[Entries supplied — start]
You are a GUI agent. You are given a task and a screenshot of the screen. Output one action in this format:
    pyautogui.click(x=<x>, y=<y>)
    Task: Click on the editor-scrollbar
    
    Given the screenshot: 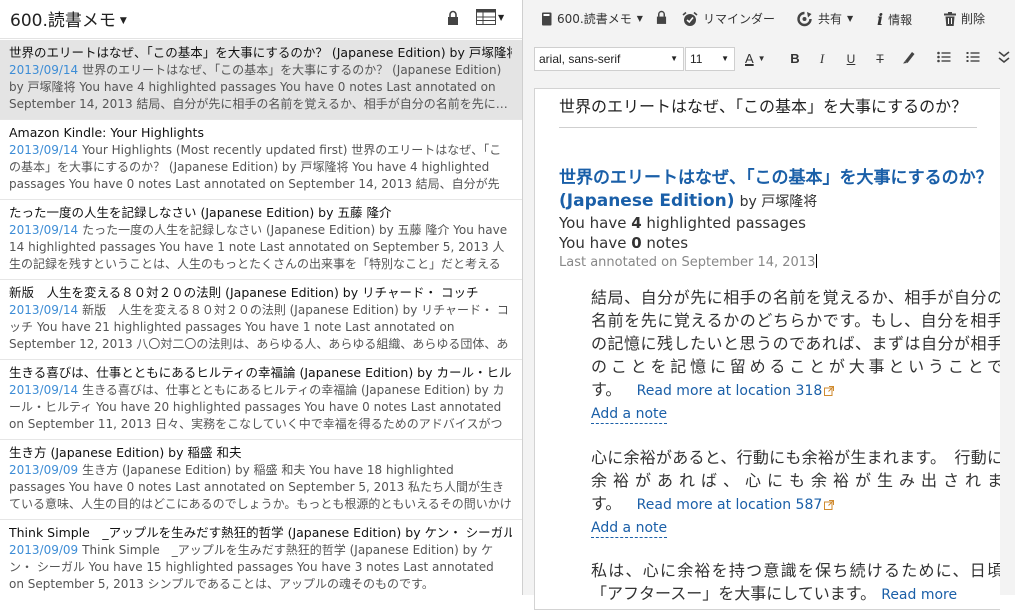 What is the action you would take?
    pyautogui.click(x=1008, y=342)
[Entries supplied — finish]
[Entries supplied — start]
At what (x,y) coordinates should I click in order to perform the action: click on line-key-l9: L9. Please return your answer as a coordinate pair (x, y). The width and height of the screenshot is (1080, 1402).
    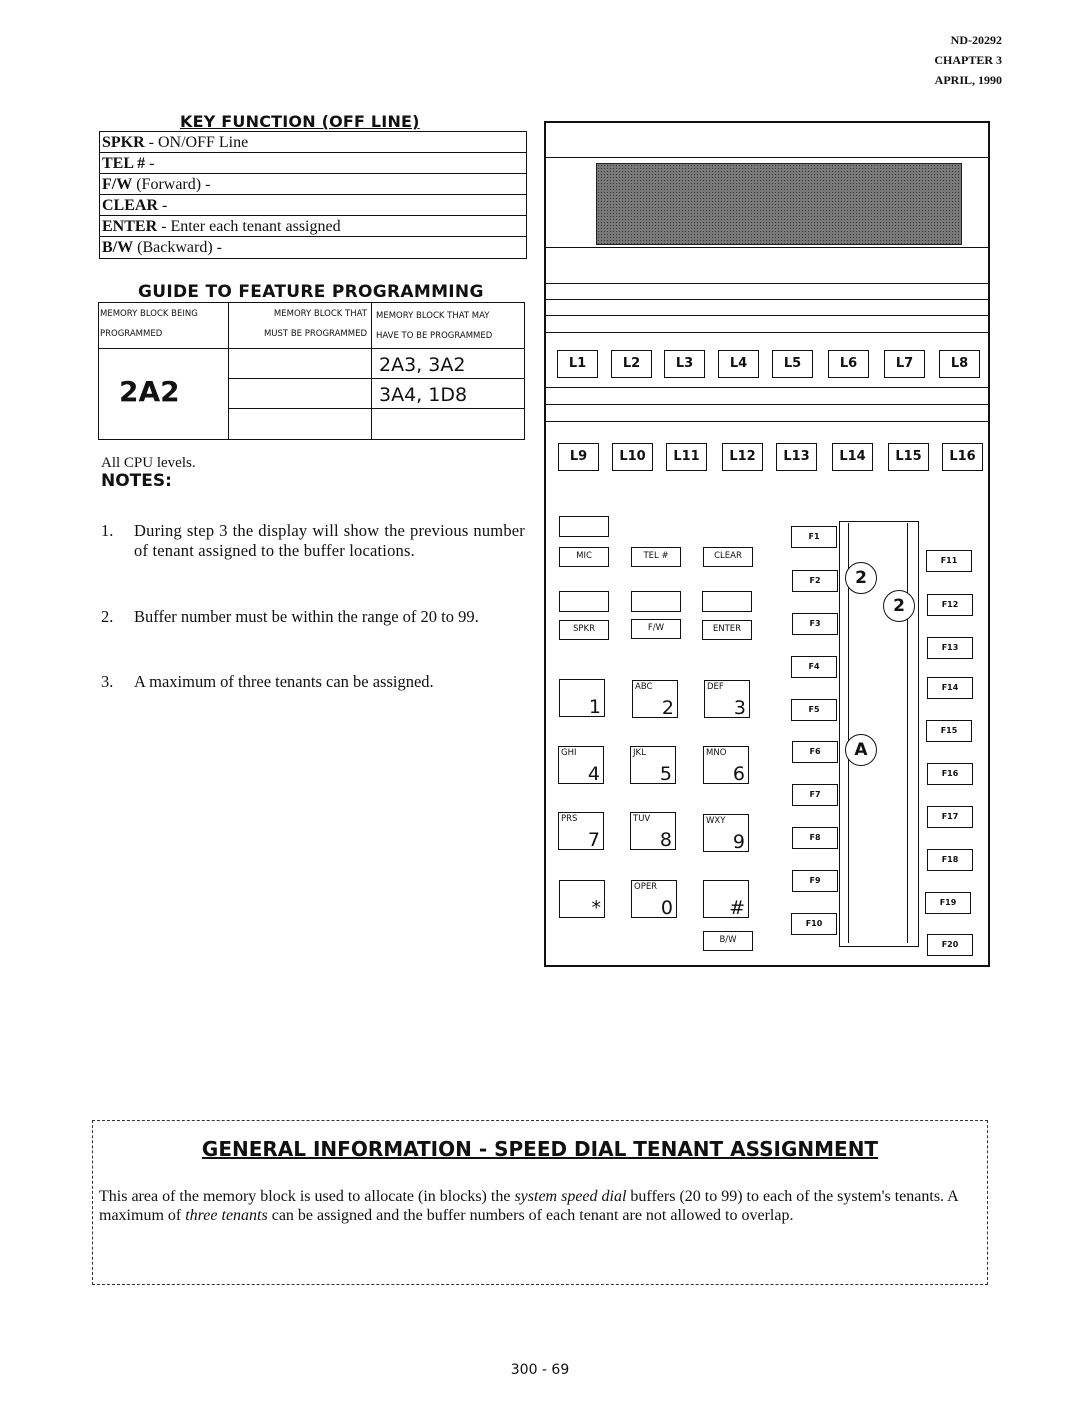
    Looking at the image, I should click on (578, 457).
[Entries supplied — finish]
Task prompt: Please pull out each line of the records above that contains the word "should".

Exercise response:
At what (x,y) coordinates should I click in order to perform the action: click on line-key-l9: L9. Please return your answer as a coordinate pair (x, y). The width and height of the screenshot is (1080, 1402).
    Looking at the image, I should click on (578, 457).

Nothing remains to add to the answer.